Excerpt START

New publication by Center for Food in Community and Culture
The two-volume collection Critical Food Issues: Problems and State-of-the-Art Solutions was just published by Praeger Publishing (Santa Barbara, Cal.).
Volume One, edited by Laurel Phoenix of the Public and Environmental Affairs faculty, has fifteen chapters focused on “Environment, Agriculture, and Health”; Volume Two, edited by Lynn Walter of Social Change and Development, has sixteen chapters focused on “Society, Culture, and Ethics.” Prof. Phoenix also contributed a chapter on “Water and Land-Use Policy in the United States,” and Prof. Walter on “Gender, Generations, and Commensality: Nurturing Home and the Commons.”
Among the contributors are several faculty members from UW-Green Bay’s Center for Food in Community and Culture: Joanne Gardner (Nutritional Sciences) on “Obesity”; Regan Gurung (Human Development) on “Cultural Differences in Food Preferences”; Aeron Haynie (Humanistic Studies) on “Images of Sustenance in Contemporary Literature”; Vicki Medland (Natural and Applied Sciences) on “Agrobiodiversity”; Debra Pearson (Human Biology and Nutritional Sciences) on “The Effects of Agricultural Practices on Nutrient Profiles of Foods”; Larry Smith (Social Change and Development) on “Food and Democracy”; and Sandra Stokes (Education) on “School Lunch and Breakfast Programs.”

Excerpt END
Records provided START

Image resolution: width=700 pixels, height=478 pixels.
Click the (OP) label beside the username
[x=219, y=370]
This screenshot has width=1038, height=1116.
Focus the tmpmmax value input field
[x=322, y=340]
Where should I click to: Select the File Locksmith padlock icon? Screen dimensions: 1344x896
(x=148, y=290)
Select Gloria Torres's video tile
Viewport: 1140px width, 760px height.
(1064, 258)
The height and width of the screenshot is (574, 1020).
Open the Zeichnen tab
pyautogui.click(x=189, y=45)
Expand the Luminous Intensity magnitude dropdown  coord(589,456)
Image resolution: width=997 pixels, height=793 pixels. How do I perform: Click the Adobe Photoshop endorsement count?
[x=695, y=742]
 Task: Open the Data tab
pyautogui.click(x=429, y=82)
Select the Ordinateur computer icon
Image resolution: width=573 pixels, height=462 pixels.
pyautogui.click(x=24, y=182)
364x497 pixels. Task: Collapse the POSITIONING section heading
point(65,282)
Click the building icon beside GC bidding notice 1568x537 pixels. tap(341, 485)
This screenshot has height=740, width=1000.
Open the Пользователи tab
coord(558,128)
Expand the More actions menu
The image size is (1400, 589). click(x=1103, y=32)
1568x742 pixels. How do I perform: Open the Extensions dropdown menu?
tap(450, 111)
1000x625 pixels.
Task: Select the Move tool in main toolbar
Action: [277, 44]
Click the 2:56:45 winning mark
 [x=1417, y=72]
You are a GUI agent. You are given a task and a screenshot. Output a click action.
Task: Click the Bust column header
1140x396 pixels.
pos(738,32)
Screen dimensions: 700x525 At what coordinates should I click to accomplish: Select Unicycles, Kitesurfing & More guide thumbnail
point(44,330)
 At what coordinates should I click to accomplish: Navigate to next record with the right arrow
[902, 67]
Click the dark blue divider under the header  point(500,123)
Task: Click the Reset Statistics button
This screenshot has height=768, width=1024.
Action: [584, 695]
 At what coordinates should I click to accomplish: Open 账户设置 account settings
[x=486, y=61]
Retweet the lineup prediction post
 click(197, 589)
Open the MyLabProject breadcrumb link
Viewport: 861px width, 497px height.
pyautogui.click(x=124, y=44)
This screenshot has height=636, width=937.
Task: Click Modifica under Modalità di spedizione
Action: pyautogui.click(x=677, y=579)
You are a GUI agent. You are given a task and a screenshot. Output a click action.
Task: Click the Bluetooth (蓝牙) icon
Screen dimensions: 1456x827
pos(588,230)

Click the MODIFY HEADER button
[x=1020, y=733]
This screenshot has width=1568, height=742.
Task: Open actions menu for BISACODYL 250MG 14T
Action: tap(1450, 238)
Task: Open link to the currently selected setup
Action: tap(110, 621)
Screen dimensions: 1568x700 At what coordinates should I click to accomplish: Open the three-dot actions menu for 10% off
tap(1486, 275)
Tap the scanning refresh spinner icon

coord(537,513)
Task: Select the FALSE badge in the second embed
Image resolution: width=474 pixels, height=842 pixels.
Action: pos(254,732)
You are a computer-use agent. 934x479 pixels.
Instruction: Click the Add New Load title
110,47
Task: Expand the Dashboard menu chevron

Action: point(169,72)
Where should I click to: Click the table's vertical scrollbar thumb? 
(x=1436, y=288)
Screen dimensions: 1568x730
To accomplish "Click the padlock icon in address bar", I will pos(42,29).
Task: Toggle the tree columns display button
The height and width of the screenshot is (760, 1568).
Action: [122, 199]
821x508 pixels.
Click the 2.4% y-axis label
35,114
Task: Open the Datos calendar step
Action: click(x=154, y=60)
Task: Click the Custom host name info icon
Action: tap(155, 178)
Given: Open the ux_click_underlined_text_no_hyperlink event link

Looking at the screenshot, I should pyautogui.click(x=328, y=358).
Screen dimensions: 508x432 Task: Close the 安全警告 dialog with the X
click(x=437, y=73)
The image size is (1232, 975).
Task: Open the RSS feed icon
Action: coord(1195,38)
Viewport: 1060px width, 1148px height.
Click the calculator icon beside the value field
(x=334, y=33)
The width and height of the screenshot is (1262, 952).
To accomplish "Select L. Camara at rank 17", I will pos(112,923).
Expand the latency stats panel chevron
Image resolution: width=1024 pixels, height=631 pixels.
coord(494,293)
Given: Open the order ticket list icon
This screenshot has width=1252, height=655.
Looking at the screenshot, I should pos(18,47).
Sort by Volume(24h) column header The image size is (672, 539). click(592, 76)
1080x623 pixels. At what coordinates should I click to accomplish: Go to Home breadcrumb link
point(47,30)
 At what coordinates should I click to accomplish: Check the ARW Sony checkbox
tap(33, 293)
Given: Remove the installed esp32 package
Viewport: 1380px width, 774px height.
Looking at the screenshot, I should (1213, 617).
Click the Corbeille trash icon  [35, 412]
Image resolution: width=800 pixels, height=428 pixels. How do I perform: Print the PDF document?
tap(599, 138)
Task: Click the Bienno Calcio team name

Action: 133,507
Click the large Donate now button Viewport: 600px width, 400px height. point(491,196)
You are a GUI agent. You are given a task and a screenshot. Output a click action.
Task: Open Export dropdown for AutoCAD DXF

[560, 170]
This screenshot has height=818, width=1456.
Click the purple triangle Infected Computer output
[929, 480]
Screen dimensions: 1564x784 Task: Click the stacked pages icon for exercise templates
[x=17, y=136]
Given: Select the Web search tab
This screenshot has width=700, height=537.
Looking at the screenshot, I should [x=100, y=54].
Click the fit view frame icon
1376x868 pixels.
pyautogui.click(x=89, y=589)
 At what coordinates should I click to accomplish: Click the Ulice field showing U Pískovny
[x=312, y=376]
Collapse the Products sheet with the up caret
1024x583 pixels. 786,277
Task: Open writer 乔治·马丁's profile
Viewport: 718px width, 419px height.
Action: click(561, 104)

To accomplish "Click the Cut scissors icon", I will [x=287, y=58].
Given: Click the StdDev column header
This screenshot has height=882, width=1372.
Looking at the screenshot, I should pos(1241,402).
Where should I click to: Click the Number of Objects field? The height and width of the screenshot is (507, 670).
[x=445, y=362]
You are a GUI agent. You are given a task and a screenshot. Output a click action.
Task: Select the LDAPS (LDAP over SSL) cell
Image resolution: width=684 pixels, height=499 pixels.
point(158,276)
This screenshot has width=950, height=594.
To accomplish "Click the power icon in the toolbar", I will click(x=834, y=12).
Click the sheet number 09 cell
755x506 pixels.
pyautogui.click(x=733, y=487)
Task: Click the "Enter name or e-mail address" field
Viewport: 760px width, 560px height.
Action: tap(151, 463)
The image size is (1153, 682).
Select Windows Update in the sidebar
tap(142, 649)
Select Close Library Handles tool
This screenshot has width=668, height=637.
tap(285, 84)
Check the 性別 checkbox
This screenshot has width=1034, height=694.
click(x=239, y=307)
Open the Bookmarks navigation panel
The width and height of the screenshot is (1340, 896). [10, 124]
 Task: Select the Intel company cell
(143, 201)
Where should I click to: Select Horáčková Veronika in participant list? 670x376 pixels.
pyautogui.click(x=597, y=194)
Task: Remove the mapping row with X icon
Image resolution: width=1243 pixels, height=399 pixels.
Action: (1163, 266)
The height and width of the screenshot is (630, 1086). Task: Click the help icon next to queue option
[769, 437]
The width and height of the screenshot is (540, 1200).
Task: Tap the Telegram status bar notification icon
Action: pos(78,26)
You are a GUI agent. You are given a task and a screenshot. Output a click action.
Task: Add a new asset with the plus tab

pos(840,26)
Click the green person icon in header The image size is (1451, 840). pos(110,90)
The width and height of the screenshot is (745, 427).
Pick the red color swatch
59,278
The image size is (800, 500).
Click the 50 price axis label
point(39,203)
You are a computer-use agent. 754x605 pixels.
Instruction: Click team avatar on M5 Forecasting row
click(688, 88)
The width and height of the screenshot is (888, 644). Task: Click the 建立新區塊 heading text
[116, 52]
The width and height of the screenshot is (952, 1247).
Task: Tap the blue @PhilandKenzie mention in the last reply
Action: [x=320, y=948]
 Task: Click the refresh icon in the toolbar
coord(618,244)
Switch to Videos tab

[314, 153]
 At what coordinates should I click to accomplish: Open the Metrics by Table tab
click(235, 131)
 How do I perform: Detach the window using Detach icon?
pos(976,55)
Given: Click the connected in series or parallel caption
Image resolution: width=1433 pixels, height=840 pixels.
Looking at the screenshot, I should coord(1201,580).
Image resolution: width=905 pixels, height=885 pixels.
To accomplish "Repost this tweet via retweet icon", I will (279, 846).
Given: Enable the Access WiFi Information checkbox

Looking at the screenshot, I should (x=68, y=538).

Records provided END

#### Task set
- 1) Who edited Volume Two, according to the announcement of the Critical Food Issues collection?
- 2) Write a continuation of the announcement of the Critical Food Issues collection, starting after its last sentence.
The data does not matter here and can be set aside.

#### Answers to the tasks
- 1) Lynn Walter of Social Change and Development edited Volume Two.

- 2)
Other regional contributors are: Cheryl Kalny, an adjunct faculty member in Social Change and Development who wrote the chapter on “Disordered Eating”; Daniel A. Cibulka, who just completed his master’s degree in Environmental Science and Policy at UW-Green Bay, wrote on “Sustainable Agricultural Development in the United States and other Postindustrial Countries”; Andrew Fiala, formerly a faculty member in Humanistic Studies now at California State University-Fresno, contributed a chapter on “Animal Welfare.” And, William Van Lopik, from the Sustainable Development Institute of College of Menominee Nation contributed a chapter on “Equity in Access to Land, Human Rights, and Capital: Food Security Movements from the Global South.”
In her endorsement of the volumes Marion Nestle, Paulette Goddard Professor, Department of Nutrition, Food Studies, and Public Health at New York University, wrote:
“Critical Food Issues is an extraordinary contribution to the emerging field of food studies. Its essay prove beyond doubt that food is a fascinating and worthwhile subject of academic inquiry and that the results of that inquiry are of overwhelming importance to individuals, as well as to society. The range and breadth of topics covered in this work make the connections between agriculture and culture, between food production and nutrition and health, abundantly clear. Anyone interested in food will find much to learn in the essays in these volumes. I intend to assign them to every class I teach.”
In their Preface to Critical Food Issues, Lynn Walter and Laurel Phoenix highlight the interdisciplinary nature of their work at the Center for Food in Community and Culture at UW-Green Bay noting that:
“The knowledge integration process has been institutionally supported by the fact that the editors and some of the contributors are faculty members at the Center for Food in Community and Culture at the University of Wisconsin-Green Bay. The mission of the center is reflected in the central interdisciplinary problem-focus of this collection, which is to promote “interdisciplinary scholarship to enhance the synergy between sustainable food systems and a sound environment, healthy people, and equitable communities, locally and globally.” Its work is reinforced by the innovative, interdisciplinary structure of the University’s mission, in which the faculty is encouraged to cross the traditional boundaries of knowledge within the broad frameworks of ecology and engaged citizenship.”